Fig. 5 — Architecture of running Systems on mapreduce framework

4.2 Performance Evaluation

For the purpose of comparative analysis we broadly classified in three scenarios for each process that is takes place in our proposed mapreduce framework. The three scenarios are as follows (i) Scenario-1: Node 1 and Node 2 is used, (ii) Scenario-2: Node 1, Node 2 and Node 3 are used and at last in (iii) Scenario-3: All the five nodes from Node 1 – Node 5 are used. Our implementation work to be done on the software specifications of ubuntu 14.04 and hadoop2.7.0 and JDK 1.7 version.

We consider parameters for evaluating 3D video retrieval of our proposed system. We tack the following parameters in account such as Precision-Recall, E-Measure and Discounted Cumulative Gain and Mapreduce Time.

4.2.1 Precision-Recall

The parameter Precision is the ratio of retrieved 3D models which are related to the specified query. Then the parameter Recall is the ratio of the successfully retrieved 3D models which are related to the specified input query. Formula for precision and recall are as follows,

precision = \frac{Q \cap R}{R}

(35)

Recall = \frac{Q \cap R}{Q}

(36)

By using the above mentioned formula, the Precision-recall estimation can be done. Where Q represents the relevant query that is retrieved from the 3D models and R is the retrieved 3D models.

4.2.2 E-Measure

E-Measure is defined as the measurement of precision and recall for a fixed number of retrieved 3D models. E-Measure is defined in the form of an equation which follows as,

E - Measure = \frac{2}{(\frac{1}{Precision} + \frac{1}{Recall})}

(37)

From the above equation, we can estimate E-Measure for entire proposed system.

4.2.3 Discounted Cumulative Gain

Discounted cumulative gain is defined as the total gain accumulated for a particular rank. This DCG measures is used for the gain based on the estimated ranking list.

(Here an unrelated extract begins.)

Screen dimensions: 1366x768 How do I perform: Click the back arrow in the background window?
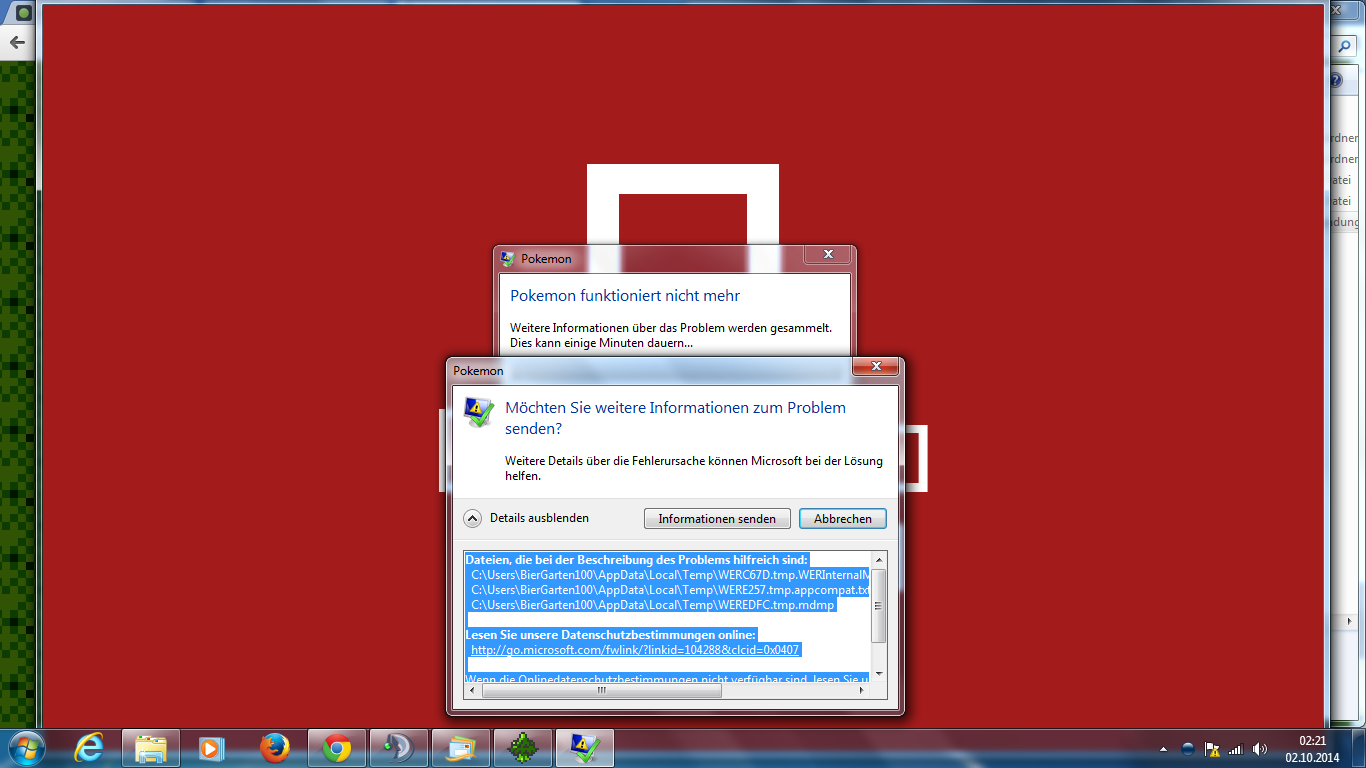[17, 43]
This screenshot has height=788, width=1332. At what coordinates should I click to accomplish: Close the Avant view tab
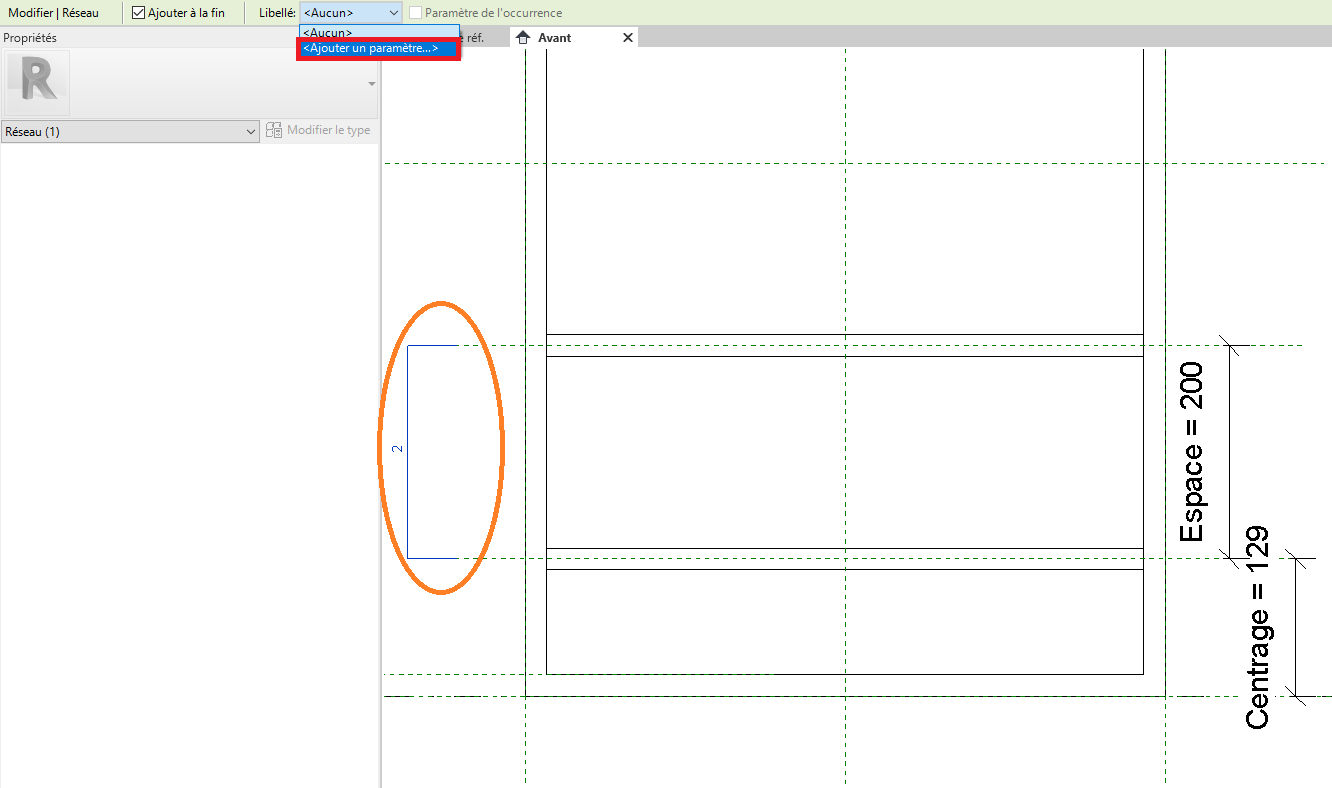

This is more effective to calculate for the application of search engines since the ranking list efficiency which retrieves relevant results can be predicted. The general formula to determine DCG is as follows,

D C G_{k} = r e l_{1} + \sum_{i = 2}^{k} \frac{r e l_{i}}{\log_{2} i}

(38)

Where,

\begin{matrix} {rel}_{i} - Graded relevance result retrieved from rank i \\ \log_{2} i - Reduction factor applied to the gain \end{matrix}

The value for ‘rel_i’’ mentioned in the equation can be either good or bad which ranges between 0 ≤ rel_i ≤ 1. This is a parameter to prove that our ranking procedure brings only relevant result. Here we estimate to show our ranking list gives relevant results when compared with previous work.

4.2.4 Map-Reduce

A Map-Reduce is a collection of Map and Reduce procedure as discussed earlier in above sections. The map tasks runs in parallel by splitting the given input data. Similarly, reducer performs its work in parallel on different intermediate keys. Estimation of the overall processing time is calculated by Map-Reduce.

4.3 Experimental Results

As per the dataset, our system is composed of 12890 videos and 399015 key frames generated for the videos. Then a set of key frames are taken as training set and few are taken for testing.

The performance of Precision-Recall is experimentally analyzed by the graph. A curve is plotted for Precision-Recall parameter based on the three scenarios mentioned in the section 4.2. Overall precision –recall values displays the retrieval accuracy. From the Plot 6, we can observe that there is slight difference among the three scenarios. However scenario 3 shows better performance as compared to other two scenarios.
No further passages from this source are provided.